Stored entries
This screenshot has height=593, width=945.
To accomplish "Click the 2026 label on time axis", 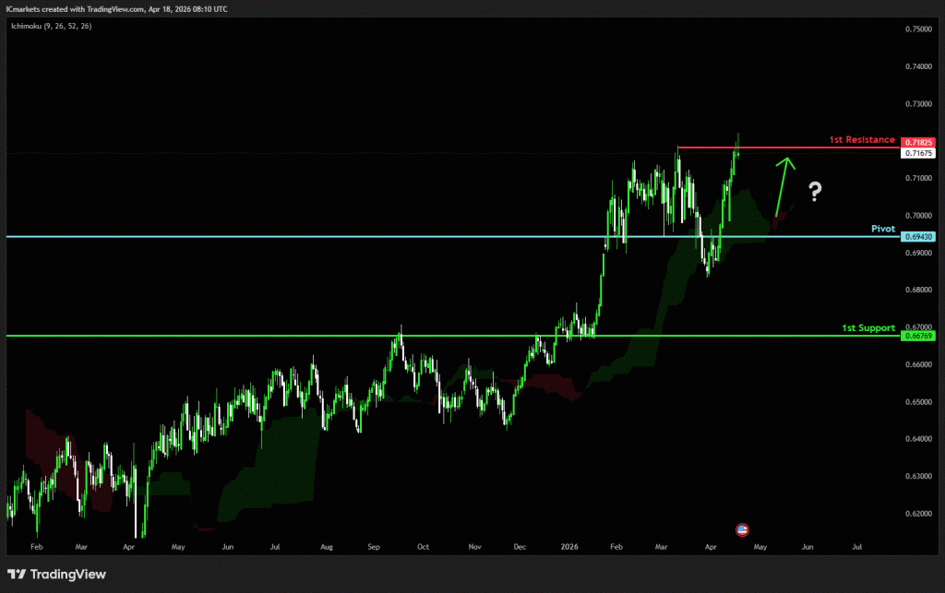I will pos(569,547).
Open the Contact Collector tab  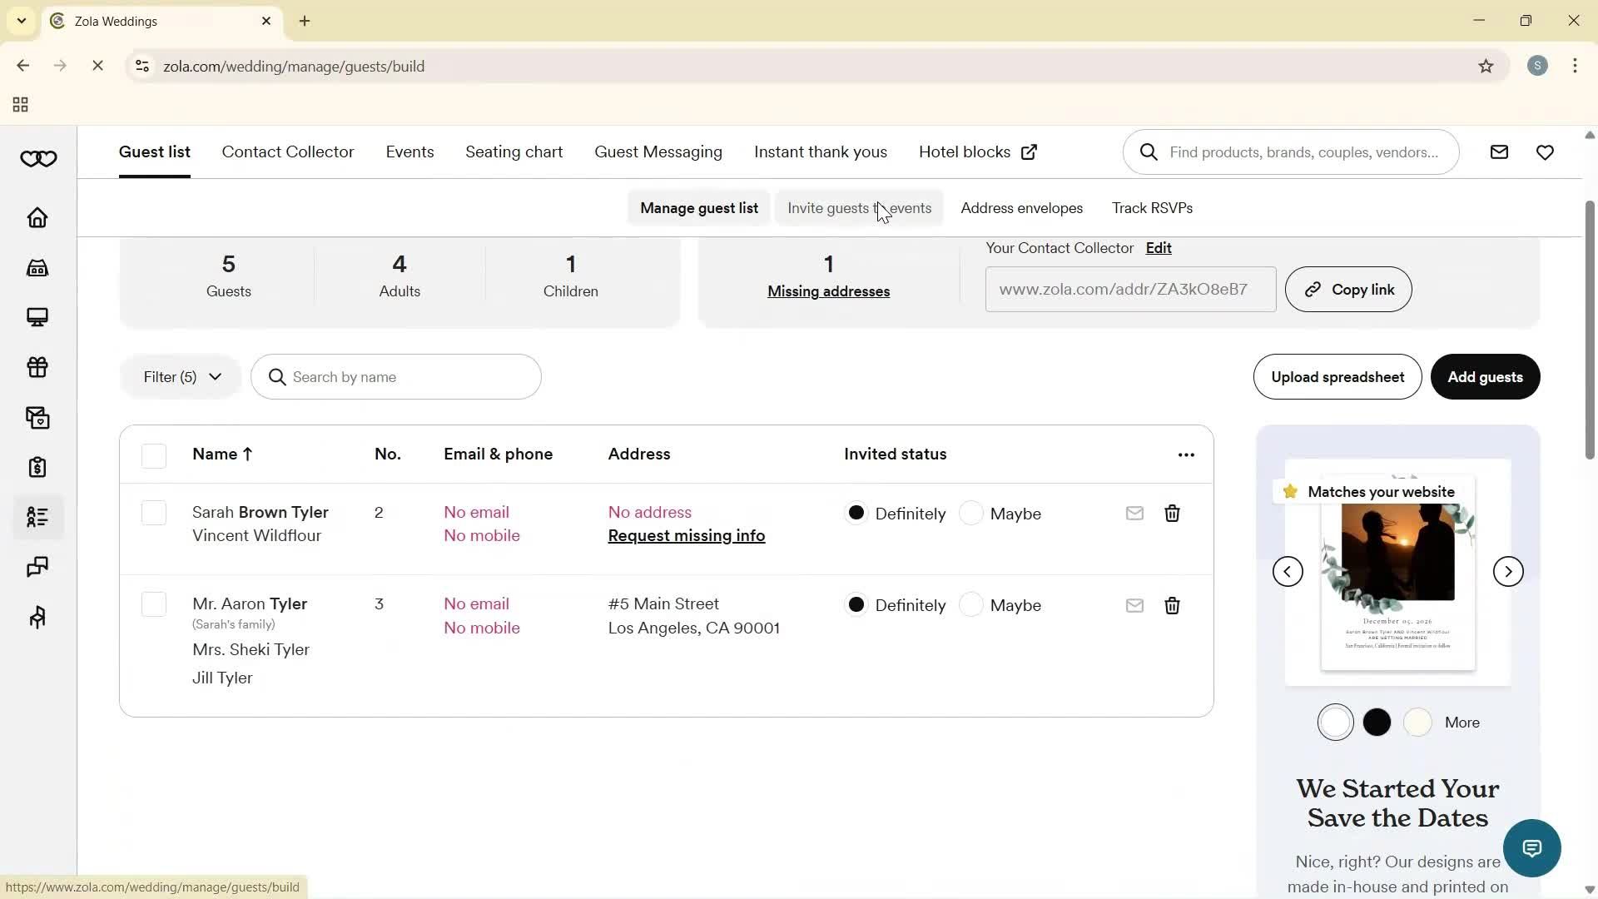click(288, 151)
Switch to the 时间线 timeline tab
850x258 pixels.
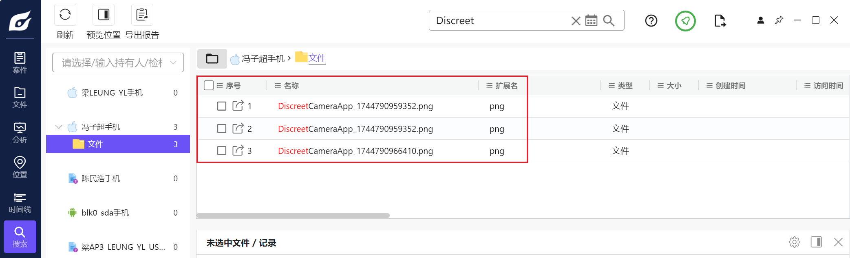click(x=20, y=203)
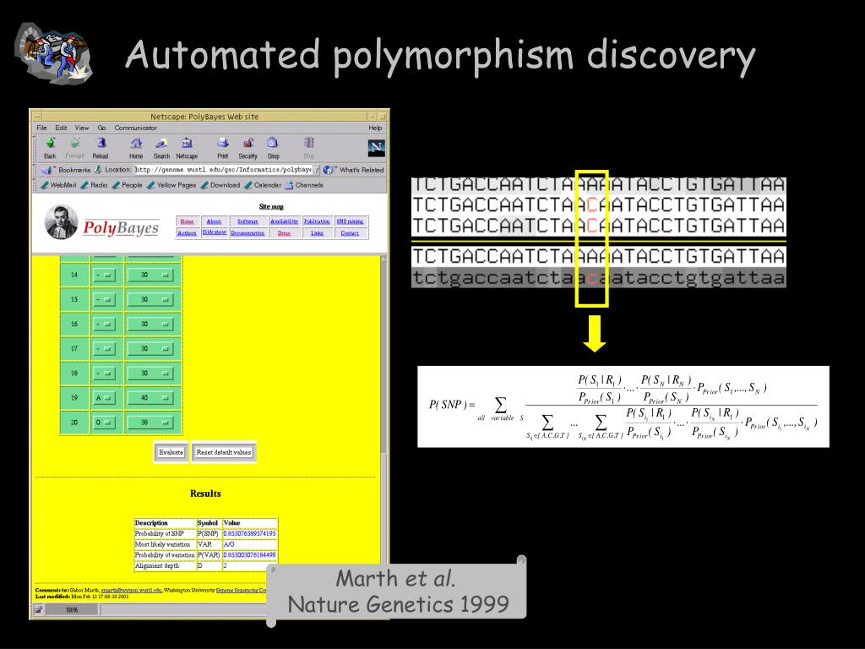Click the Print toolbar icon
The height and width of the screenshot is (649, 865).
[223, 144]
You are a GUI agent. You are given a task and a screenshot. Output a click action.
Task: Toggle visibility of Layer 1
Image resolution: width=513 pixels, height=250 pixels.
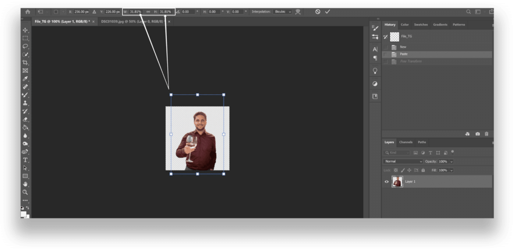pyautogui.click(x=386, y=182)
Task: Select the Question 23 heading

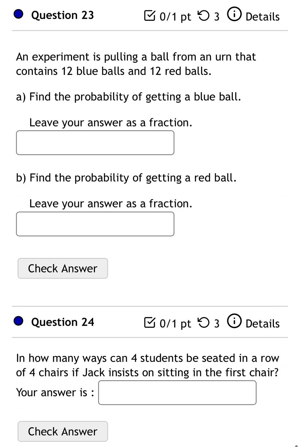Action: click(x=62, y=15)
--
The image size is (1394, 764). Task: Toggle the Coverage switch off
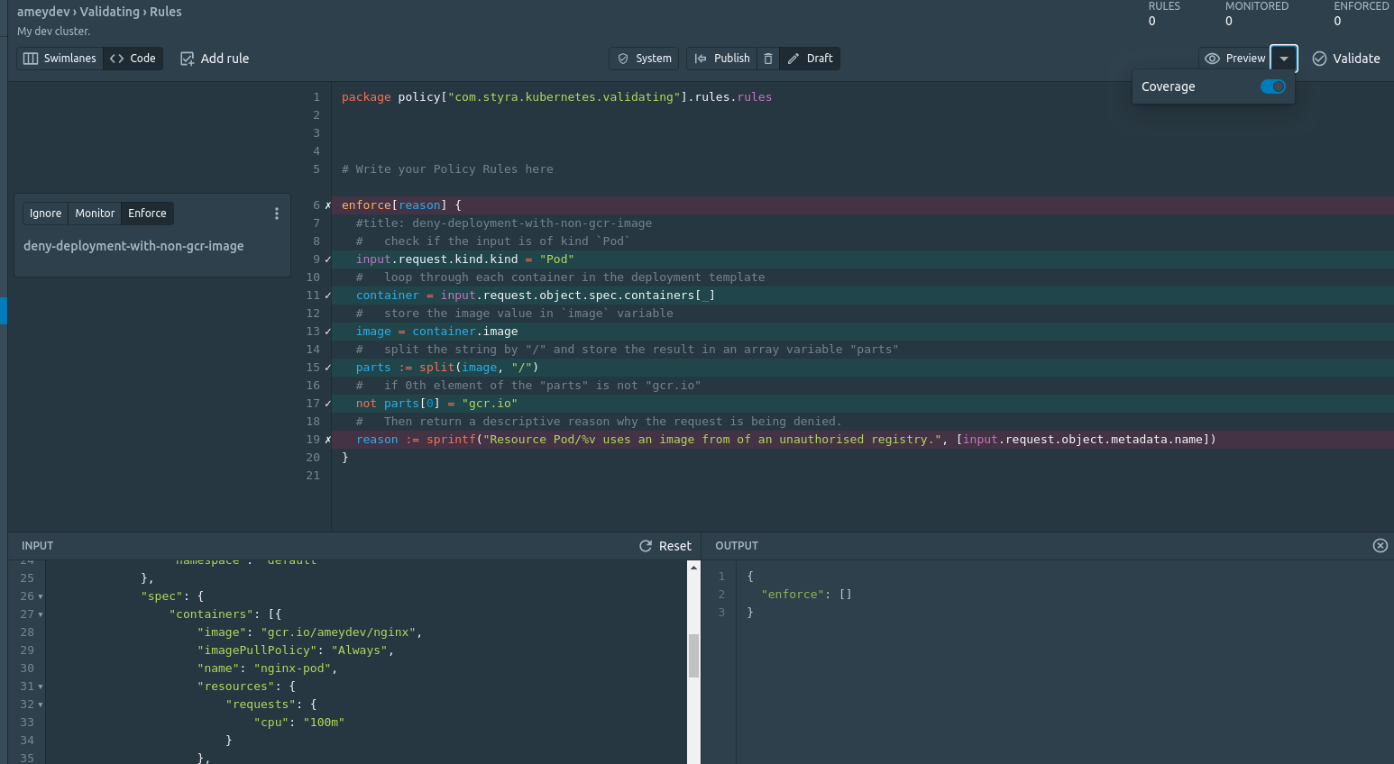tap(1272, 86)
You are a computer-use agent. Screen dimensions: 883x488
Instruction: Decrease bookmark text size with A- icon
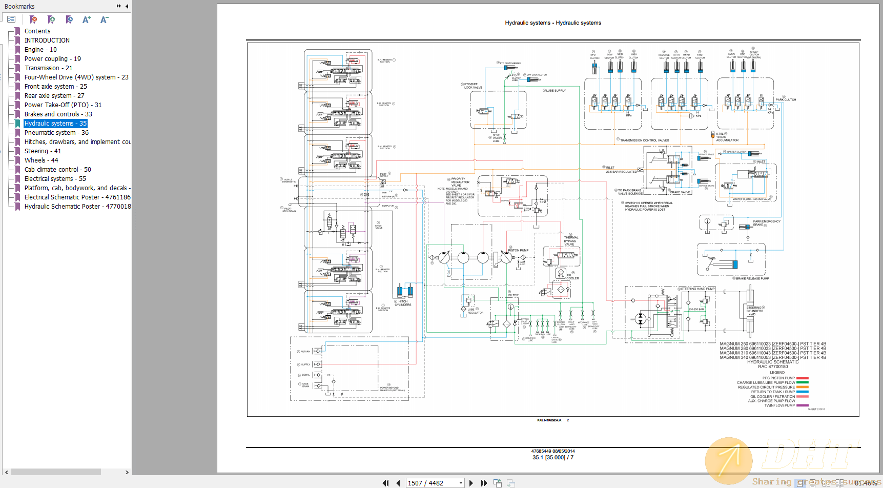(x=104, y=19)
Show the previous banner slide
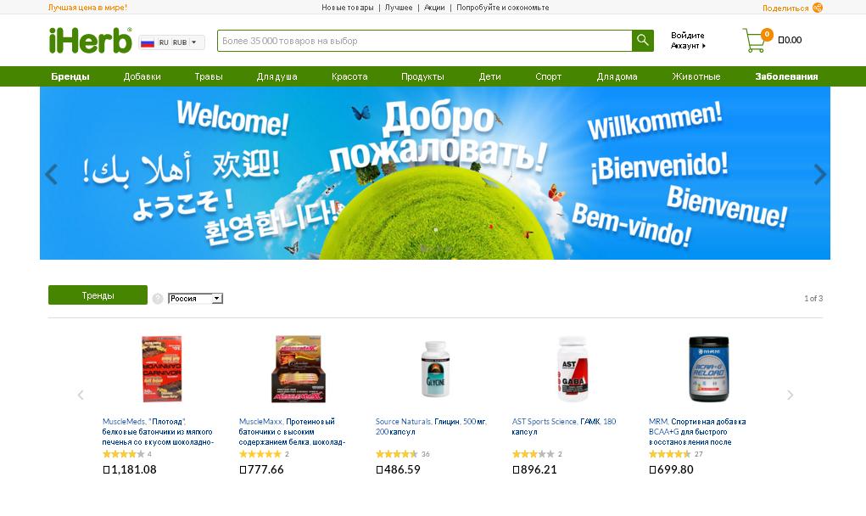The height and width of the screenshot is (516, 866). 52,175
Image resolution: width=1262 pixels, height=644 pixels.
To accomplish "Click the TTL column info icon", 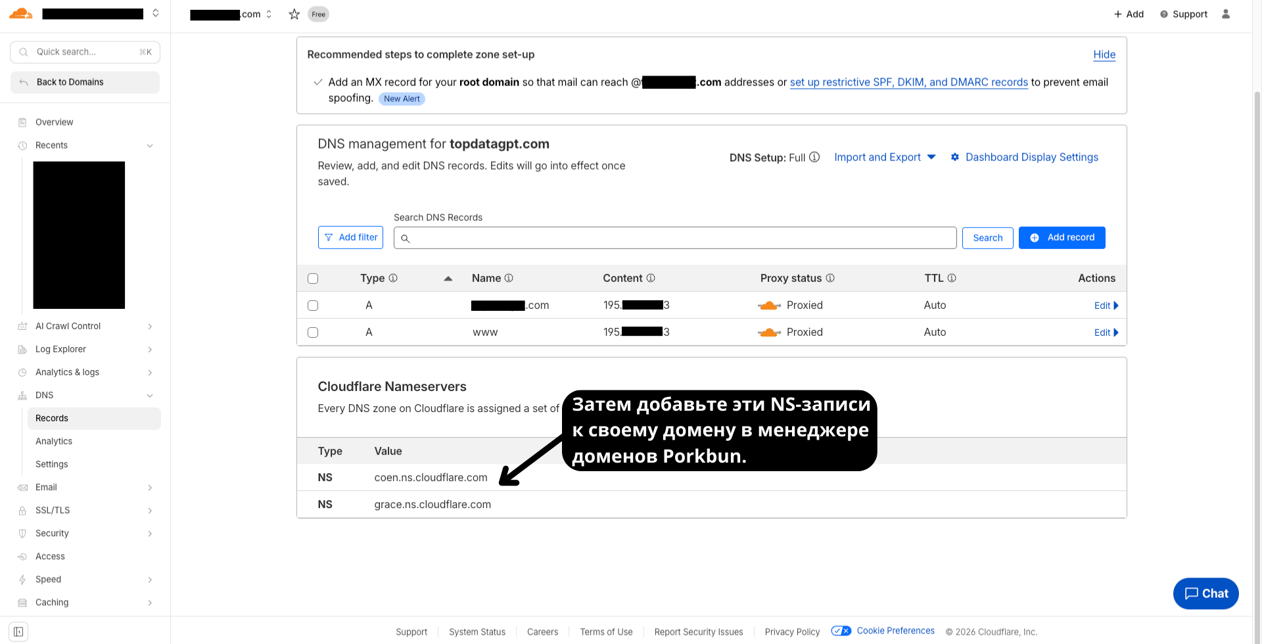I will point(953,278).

» **Objective**
Repeat the items between the lines holding "You are a computer-use" and "The height and width of the screenshot is (516, 866).", inclusive, leaving out the pictures.

» **Task output**
You are a computer-use agent. Screen dimensions: 883x488
Instruction: Decrease bookmark text size with A- icon
(x=104, y=19)
Show the previous banner slide
The height and width of the screenshot is (516, 866). 52,175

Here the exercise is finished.